А. ЧеховIКогда я познакомился с Кони, он был почетный академик, сенатор, действительный тайный советник, член Государственного совета, кавалер самых больших орденов. Знающие люди в ту пору учили меня, что на конвертах писем, обращенных к нему, я должен будто бы непременно писать: «Его высокопревосходительству». Я так и писал. Из всех моих тогдашних знакомых то был самый именитый сановник. Не просто превосходительство, а высокопревосходительство.
Но пришла революция — и сразу, в какой-нибудь час, все это ушло от него, и в обглоданном войной Петрограде он сделался просто Кони, такой же гражданин, как и все.

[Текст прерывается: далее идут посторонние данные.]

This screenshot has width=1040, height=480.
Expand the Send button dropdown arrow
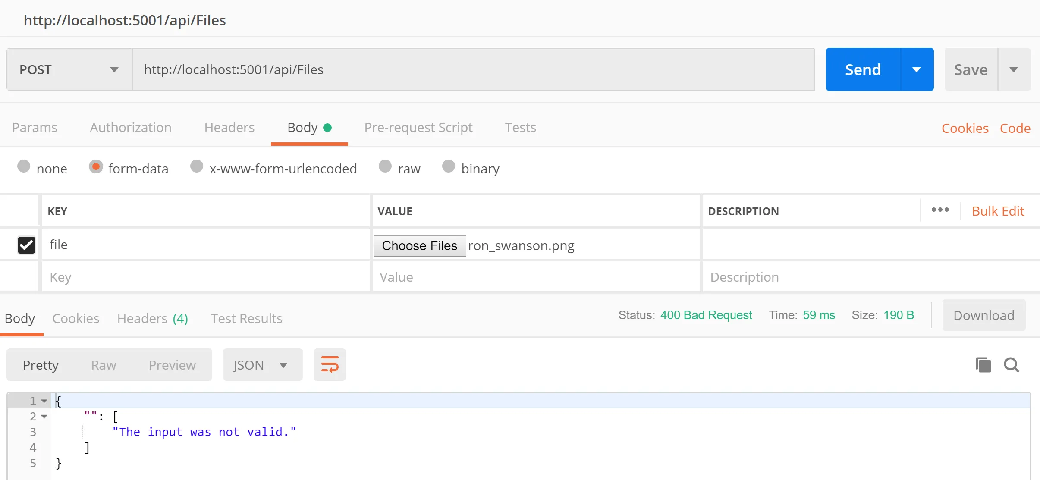click(x=917, y=69)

И замечательно: ему и в голову не пришло пожалеть о своем благоденственном прошлом, обидеться на революцию, лишившую его всех званий, орденов и чинов. Правительство предоставило ему право уехать за границу; он отказался. Семидесятитрехлетний старик, согбенный дугою, с больными ногами, он взял свои костыльки и пошел, ковыляя, по улицам, в самые дальние концы Петрограда — читать лекции красногвардейцам, курсантам, рабочим в нетопленных, промозглых помещениях, которые носили громкое название клубов. Из-за гражданской войны и блокады эти клубы были так ограничены в средствах, что за двухчасовую лекцию вознаграждали его — да и то не всегда! — ржавой селедкой или микроскопическим ломтиком заплесневелого хлеба. И часто, утомленный в пути, он садился отдохнуть на чугунную тумбу или на ступени закрытой лавчонки, положив возле себя костыльки, и не обижался, когда сердобольные женщины — это бывало не раз! — покушались подать ему милостыню.

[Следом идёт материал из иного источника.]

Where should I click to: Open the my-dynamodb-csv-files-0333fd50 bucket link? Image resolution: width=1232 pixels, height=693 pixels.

Помню, на Невском двое красногвардейцев благодушно сказали ему:
— Ах ты, дедушка. Ползешь на четырех? Ну ползи, ползи, бог с тобой!
Это нисколько не раздражало его. То, что он написал в своем известном письме к Луначарскому, мы, встречавшиеся с ним в эту пору, слышали от него очень часто. «Ваши цели колоссальны, — говорил он в письме. — Ваши идеи кажутся настолько широкими, что мне, большому оппортунисту, который всегда соразмерял шаги соответственно духу медлительной эпохи, в которую я жил, — все это кажется гигантским, рискованным, головокружительным… Но если власть будет прочной, если она будет полна внимания к народным нуждам… что же, я верил и верю в Россию, я верил и верю в гиганта, который был отравлен, опоен, обобран и спал. Я всегда предвидел, что, когда народ возьмет власть в свои руки, это будет совсем в неожиданных формах, совсем не так, как думали мы, прокуроры и адвокаты народа. Так оно и вышло».[82]